1961年,Hellferich提出以固定于载体的金属离子来分离小分子的概念,称为配基交换层析(ligand exchange chromatography,LEC)[94,95]。
1975年,Poroth首次提出“固定化金属螯合亲和层析(Immobilized Metal-Chelated Affinity Chromatography,IMAC)”的概念[72],首次成功地在琼脂糖凝胶上偶联了螯合配基亚氨基二乙酸(IDA)。IDA与金属离子如Cu2+螯合后,可与蛋白质结合,不同组成的蛋白质与金属离子结合力不同,据此将蛋白质进行分离。最常用的金属离子包括Cu2+,Ni2+,Zn2+和Co2+等过渡态金属离子。不同蛋白质分子内的组氨酸、半胱氨酸以及色氨酸等残基种类、数量、位置和空间构象不同,因而与金属配基的亲和力大小不同,从而可选择性地加以分离纯化。

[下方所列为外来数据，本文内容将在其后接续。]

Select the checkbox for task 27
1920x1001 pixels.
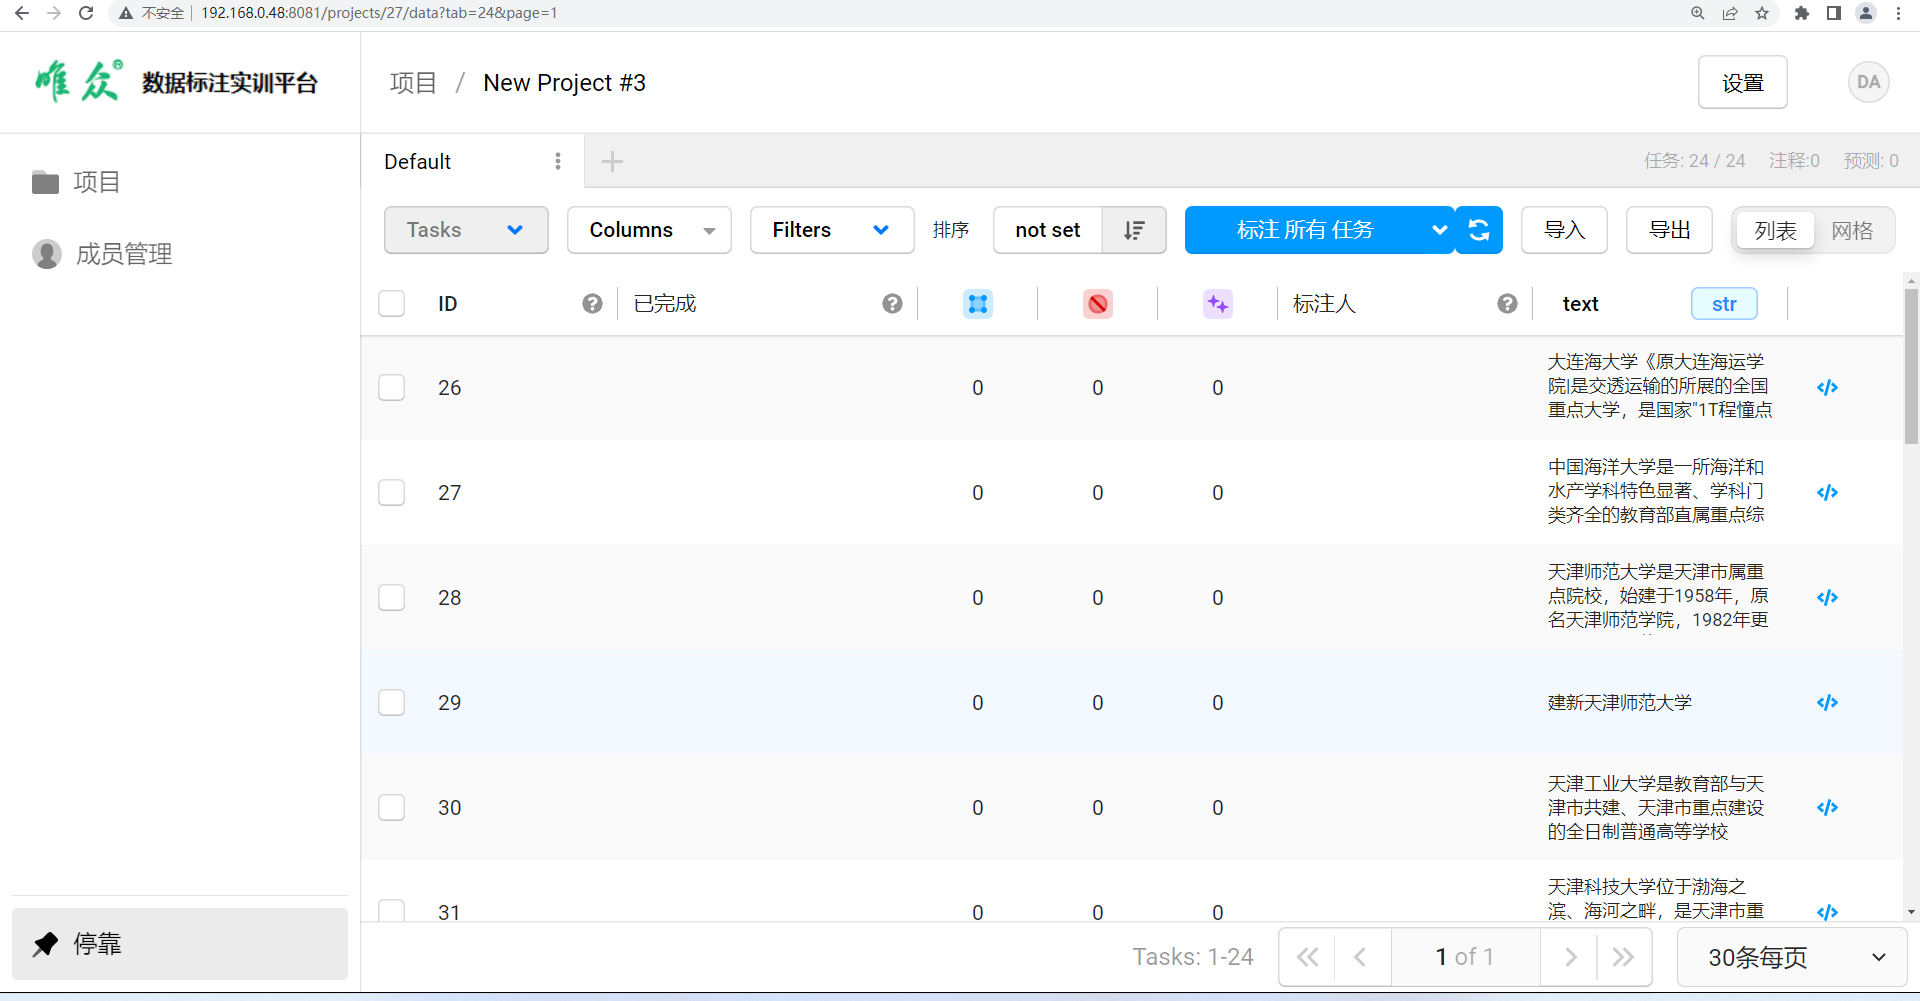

1987年,Hochuli等[96]在目标蛋白质末端接上六聚组氨酸多肽得到纯化的重组蛋白质。此后六个组氨酸标签广泛应用于重组蛋白质的纯化。近年来,原核生物表达的重组蛋白质已有50%以上都是通过末端接有六聚组氨酸多肽而被纯化出来[97]。
目前,固定化金属螯合亲和层析技术已成为蛋白质,特别是基因重组蛋白和多肽分离纯化最有效的工具之一。
2)金属螯合亲和层析作用原理
固定化金属螯合亲和层析基于蛋白质表面氨基酸与固定化金属离子的亲和力不同对蛋白质进行分离。金属螯合亲和介质与蛋白质的作用如图2.1所示。过渡态金属离子能与电子供体氮、硫、氧等原子以配位键结合,金属离子上剩余的空轨道是电子供体的配位点,在溶液中被水分子或阴离子占据。当蛋白质表面氨基酸残基与金属离子的结合力较强时,氨基酸残基的供电原子(如组氨酸残基的N原子、半胱氨酸残基的S原子)将取代与金属离子结合的水分子或阴离子,与金属离子形成复合物,从而使蛋白质分子结合在固相介质表面。氨基酸中的α-氨基和α-羧基,以及某些氨基酸侧链基团含有孤对电子的活性原子都能参与螯合反应,由于蛋白质表面这些氨基酸的种类、数量、位置和空间构象不同,因而与金属配基的亲和力大小不同,从而可选择性地加以分离纯化[98]。
图2.1 金属螯合亲和介质与蛋白质的作用
生物分子与金属离子间的结合强度与它们的轨道重叠程度有关,结合作用可分为三种[99-100]:
(1)静电吸引:修饰后的基质带有净负电荷,它可吸附分离表面氨基酸残基带正电荷的蛋白质。
(2)配位键结合:蛋白质表面的组氨酸、色氨酸、半胱氨酸等残基上有咪唑基、吲哚基、巯基等,其氮原子、硫原子上未共用电子对与固定化金属离子形成配位键。